## Required action
Exactly as they appear below, repeat the lines from the one with "1065x556 pixels." through the one with "Given: Open the OOGZORG menu item", and no others.

(Records contained in a dataset)
________________________

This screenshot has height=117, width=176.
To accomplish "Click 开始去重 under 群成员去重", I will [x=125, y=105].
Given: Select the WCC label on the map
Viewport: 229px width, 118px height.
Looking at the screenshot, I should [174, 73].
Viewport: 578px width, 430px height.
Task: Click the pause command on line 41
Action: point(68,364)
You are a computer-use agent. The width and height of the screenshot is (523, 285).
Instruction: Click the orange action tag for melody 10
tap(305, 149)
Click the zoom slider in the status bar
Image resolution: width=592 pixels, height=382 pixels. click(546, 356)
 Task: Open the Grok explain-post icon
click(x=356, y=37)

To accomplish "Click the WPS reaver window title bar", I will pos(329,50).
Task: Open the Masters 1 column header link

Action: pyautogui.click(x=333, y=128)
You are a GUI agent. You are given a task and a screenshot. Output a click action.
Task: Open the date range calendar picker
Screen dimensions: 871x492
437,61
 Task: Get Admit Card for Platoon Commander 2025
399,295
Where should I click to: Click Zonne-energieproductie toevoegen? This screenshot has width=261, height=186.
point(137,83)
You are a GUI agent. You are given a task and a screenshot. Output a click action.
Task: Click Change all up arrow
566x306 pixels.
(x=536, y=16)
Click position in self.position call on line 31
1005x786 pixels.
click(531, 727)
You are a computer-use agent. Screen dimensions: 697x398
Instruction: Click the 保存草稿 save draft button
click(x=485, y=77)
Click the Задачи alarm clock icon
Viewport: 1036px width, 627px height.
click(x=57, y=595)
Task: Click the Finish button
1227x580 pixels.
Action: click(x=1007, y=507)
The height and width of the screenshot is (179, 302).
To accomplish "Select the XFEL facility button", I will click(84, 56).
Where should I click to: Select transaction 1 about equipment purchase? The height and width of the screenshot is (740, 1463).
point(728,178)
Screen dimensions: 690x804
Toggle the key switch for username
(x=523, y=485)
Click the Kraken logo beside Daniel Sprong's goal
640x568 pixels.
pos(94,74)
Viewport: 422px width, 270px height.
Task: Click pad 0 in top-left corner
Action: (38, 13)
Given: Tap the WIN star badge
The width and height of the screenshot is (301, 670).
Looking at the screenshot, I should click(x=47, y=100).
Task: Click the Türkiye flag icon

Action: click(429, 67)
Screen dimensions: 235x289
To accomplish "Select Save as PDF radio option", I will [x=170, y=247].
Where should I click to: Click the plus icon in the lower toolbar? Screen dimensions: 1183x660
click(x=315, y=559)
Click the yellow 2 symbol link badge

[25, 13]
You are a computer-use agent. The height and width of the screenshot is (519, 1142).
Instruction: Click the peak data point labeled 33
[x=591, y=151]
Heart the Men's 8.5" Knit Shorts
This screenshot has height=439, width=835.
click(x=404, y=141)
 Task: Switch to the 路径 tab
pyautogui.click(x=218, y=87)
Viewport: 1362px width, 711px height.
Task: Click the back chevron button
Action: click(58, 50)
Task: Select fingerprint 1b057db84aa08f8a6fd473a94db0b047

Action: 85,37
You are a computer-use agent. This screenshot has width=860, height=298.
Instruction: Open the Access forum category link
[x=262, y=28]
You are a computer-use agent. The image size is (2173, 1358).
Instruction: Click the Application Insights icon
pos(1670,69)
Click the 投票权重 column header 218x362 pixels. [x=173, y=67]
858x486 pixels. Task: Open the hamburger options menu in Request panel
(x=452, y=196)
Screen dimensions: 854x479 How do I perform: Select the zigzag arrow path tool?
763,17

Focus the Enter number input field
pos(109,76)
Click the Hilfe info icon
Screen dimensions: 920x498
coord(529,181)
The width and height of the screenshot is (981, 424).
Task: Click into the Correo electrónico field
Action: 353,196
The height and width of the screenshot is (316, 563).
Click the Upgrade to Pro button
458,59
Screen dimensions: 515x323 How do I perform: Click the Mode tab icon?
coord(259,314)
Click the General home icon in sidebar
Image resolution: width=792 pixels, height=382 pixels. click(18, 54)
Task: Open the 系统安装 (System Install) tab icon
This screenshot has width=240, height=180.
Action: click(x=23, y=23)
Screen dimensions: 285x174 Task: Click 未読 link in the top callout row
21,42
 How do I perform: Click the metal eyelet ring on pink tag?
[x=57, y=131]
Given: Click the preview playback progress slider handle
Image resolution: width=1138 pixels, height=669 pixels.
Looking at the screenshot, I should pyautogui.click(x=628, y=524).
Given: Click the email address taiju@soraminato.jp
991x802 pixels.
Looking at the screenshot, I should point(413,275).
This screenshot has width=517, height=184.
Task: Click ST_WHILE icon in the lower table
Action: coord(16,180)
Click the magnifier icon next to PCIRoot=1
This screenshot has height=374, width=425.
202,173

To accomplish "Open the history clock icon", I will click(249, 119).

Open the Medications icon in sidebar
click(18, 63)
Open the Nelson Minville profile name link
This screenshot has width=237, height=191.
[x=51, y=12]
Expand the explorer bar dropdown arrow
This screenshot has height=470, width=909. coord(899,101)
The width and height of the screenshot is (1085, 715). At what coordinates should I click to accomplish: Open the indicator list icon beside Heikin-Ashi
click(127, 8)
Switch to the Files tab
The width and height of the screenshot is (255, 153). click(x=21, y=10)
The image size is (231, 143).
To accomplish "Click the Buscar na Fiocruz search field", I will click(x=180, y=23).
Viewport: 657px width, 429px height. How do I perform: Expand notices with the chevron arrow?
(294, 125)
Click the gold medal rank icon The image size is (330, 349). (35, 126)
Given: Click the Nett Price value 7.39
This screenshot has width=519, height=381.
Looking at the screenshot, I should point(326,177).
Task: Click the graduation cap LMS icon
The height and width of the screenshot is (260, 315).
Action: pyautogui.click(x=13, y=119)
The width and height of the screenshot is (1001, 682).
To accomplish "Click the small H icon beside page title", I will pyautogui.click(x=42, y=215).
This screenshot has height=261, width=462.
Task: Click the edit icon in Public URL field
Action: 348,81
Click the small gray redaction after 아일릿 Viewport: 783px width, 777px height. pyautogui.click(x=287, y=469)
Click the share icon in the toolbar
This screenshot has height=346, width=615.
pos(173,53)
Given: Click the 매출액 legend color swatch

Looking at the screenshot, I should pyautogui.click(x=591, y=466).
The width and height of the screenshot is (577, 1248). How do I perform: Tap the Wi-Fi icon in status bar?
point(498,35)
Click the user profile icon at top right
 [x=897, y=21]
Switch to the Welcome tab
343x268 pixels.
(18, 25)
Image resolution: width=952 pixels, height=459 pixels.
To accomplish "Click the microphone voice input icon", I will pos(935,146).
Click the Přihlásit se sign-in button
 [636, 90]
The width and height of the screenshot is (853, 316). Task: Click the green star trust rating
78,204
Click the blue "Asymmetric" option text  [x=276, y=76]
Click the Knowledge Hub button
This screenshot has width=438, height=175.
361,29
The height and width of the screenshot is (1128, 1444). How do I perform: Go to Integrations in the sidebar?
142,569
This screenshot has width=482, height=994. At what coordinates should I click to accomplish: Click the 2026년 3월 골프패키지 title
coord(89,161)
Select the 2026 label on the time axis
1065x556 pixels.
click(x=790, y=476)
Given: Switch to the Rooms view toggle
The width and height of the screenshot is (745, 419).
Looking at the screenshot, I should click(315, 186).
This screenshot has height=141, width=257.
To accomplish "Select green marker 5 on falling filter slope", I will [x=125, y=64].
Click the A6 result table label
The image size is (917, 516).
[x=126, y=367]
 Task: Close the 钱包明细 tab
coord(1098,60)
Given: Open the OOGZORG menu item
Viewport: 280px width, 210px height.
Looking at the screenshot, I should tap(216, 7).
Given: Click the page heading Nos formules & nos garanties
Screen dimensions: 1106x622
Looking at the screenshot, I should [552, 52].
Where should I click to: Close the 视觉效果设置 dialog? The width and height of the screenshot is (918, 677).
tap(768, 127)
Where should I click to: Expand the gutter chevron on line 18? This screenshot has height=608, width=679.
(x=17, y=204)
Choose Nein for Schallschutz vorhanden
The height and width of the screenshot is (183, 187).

________________________

## Written solution
1065x556 pixels.
click(x=790, y=476)
Given: Switch to the Rooms view toggle
The width and height of the screenshot is (745, 419).
Looking at the screenshot, I should click(315, 186).
This screenshot has height=141, width=257.
To accomplish "Select green marker 5 on falling filter slope", I will [x=125, y=64].
Click the A6 result table label
The image size is (917, 516).
[x=126, y=367]
 Task: Close the 钱包明细 tab
coord(1098,60)
Given: Open the OOGZORG menu item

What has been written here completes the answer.